Rand was silent. When he spoke again, the brief flash of mirth was gone. "All the way to Tar Valon?"

It was Mat's turn to hesitate. He wouldn't give me away to Moiraine. Would he? "Maybe," he said casually. "I don't know. That's where Moiraine will want me. Maybe I'll find a chance to get back to the Two Rivers. See if everything's all right at home." See if Perrin's alive. See if my sisters are, and Mother and Da.

"We all have to do what we must, Mat. Not what we want to, very often. What we must."

It sounded like an excuse, to Mat, as if Rand was asking him to understand. Only, he had done what he had to himself a few times. I can't blame Perrin on him, not by himself. Nobody bloody forced me to follow after Rand like some bloody heel-hound! Only that was not true, either. He had been forced. Just not by Rand. "You won't - stop me leaving?"

"I don't try to tell you to come or go, Mat," Rand said wearily. "The Wheel weaves the Pattern, not me, and the Wheel weaves as the Wheel wills." For all the world like a bloody Aes Sedai! Half turning; to go, Rand added, "Don't trust Kadere, Mat. In some ways he's about as dangerous a man as you ever met. Don't trust him an inch, or you might get your throat slit, and you and I wouldn't be the only ones to regret that." Then he was gone, down the street in the deepening dusk, with the Maidens around him like slinking wolves.

Mat stared after him. Trust the merchant? I wouldn't trust Kadere if he was tied in a sack. So Rand did not weave the Pattern? He came close! Before ever any of them learned that the Prophecies had anything to do with them, they had learned that Rand was ta'veren, one of those rare individuals who, instead of being woven willy-nilly into the Pattern, instead forced the Pattern to shape itself around them. Mat knew about being ta'veren; he was one himself, though not as strong as Rand. Sometimes Rand could affect people's lives, change the course of them, just by being in the same town. Perrin was ta'veren as well - or, maybe had been. Moiraine had thought it was significant, finding three young men who grew up in the same village, all destined to be ta'veren. She meant to fit them all into her plans, whatever they were.

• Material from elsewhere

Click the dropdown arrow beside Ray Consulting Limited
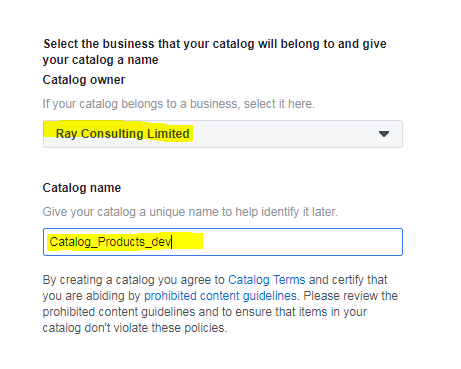 (x=384, y=134)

It was supposed to be a grand thing; all the ta'veren Mat had been able to learn about had been men like Artur Hawkwing, or women like Mabriam en Shereed, who stories said had founded the Compact of the Ten Nations after the Breaking. But none of the stories told what happened when one ta'veren was close to another as strong as Rand. It was like being a leaf in a whirlpool.

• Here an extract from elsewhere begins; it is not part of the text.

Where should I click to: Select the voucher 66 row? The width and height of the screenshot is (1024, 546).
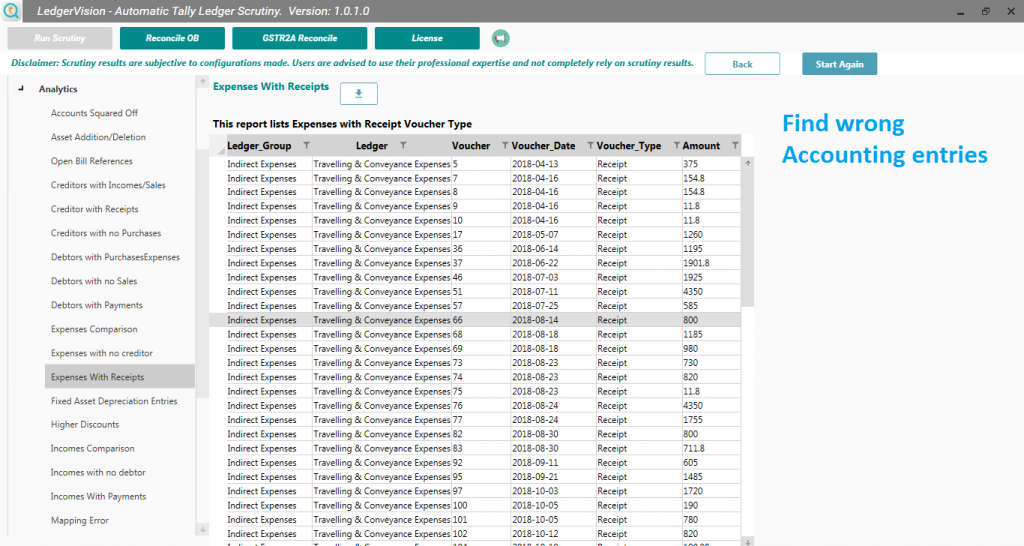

Melindhra stopped beside him and handed him his spear and a heavy, coarse-woven sack that clinked. "I put your winnings in this for you." She was taller than he was, by a good two inches. She glanced after Rand. "I had heard you were near-brother to Rand al'Thor."

"In a manner of speaking," he said dryly.

"It does not matter," she said dismissively, and concentrated her gaze on him, fists on her hips. "You attracted my interest, Mat Cauthon, before you gave me a regard-gift. Not that I will give up the spear for you, of course, but I have had my eye on you for days. You have a smile like a boy about to do mischief. I like that. And those eyes." In the failing light her grin was slow and wide. And warm. "I do like your eyes."

Mat tugged his hat straight, though it had not been crooked. From pursuer to pursued, in the blink of an eye. It could happen like that, with Aiel women. Especially Maidens. "Does 'Daughter of the Nine Moons' mean anything to you?" It was a question he asked women sometimes. The wrong answer would send him out of Rhuidean tonight if he had to try walking out of the Waste.

"Nothing," she said. "But there are things I like to do by moonlight." Putting an arm around his shoulder, she took off his hat and began to whisper in his ear. In no time at all he was grinning even more widely than she.